Contributing to BioSim Schema¶
This page explains how to contribute new terms and improvements to the BioSim schema, how LinkML is used in this repository, and how schema changes flow into downstream artefacts used by other BioSimDR tools.
What is LinkML¶
LinkML is a schema language for defining data models in YAML and generating downstream representations such as JSON-LD, JSON Schema, Python data models, and human-readable documentation.
Useful references:
How this Schema is Designed¶
The root schema is defined in biosim_schema_root. It imports domain components from schema_components_folder.
Design principles used in this project:
Keep top-level structure stable via the SimulationMetadata root class.
Group terms by scientific domain in component files.
Prefer reusable quantity classes for values with units.
Use engine_mapping annotations on slots to map MD engine-native terms to canonical schema terms.
Generate derived artefacts from schema source, rather than editing generated files manually.
How to Propose Changes¶
You can contribute through either a GitHub issue or a pull request.
Issue-first workflow (recommended for new terms):¶
Open an issue in biosim_schema_issues describing the term, scientific meaning, expected value type, and unit.
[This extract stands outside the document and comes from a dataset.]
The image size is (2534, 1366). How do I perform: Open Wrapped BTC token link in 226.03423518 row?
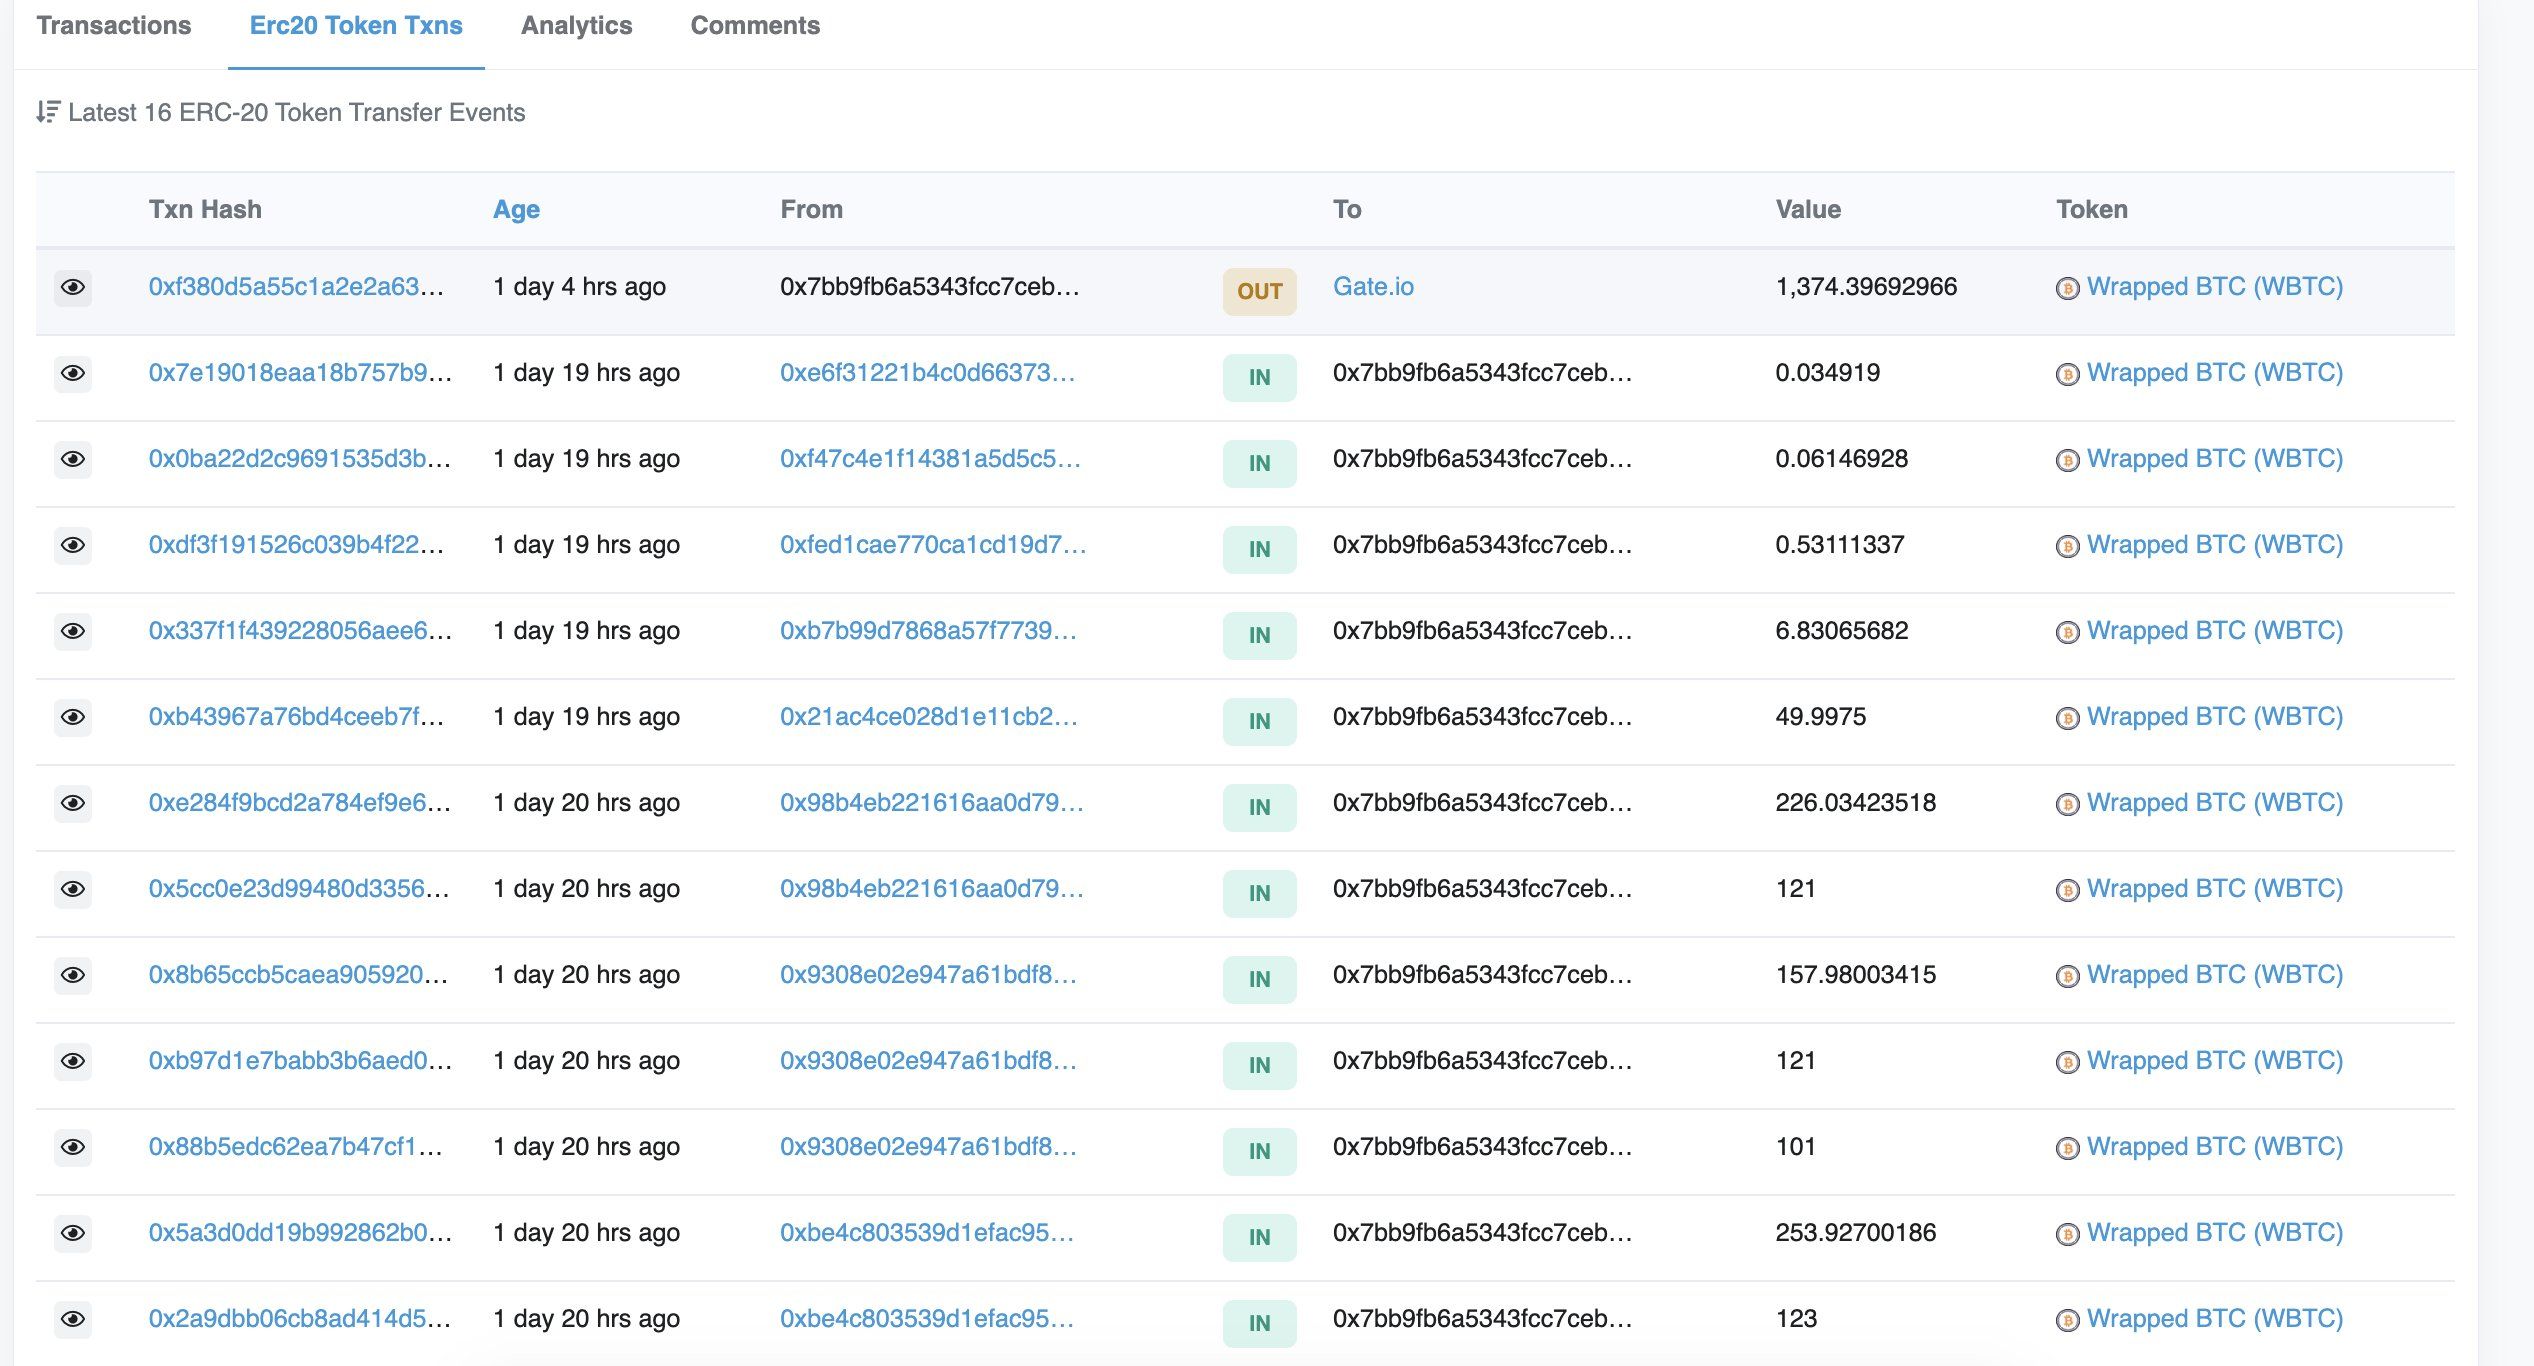point(2214,803)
Include at least one engine-specific key where available, for example gromacs or amber naming.
State where the term should live in the schema hierarchy.
Direct pull request workflow:¶
Fork and branch from main.
Update relevant schema component file(s) in schema_components_folder.
Regenerate artefacts with the utility command.
Run tests and checks.
Submit a PR in biosim_schema_pulls with rationale and examples.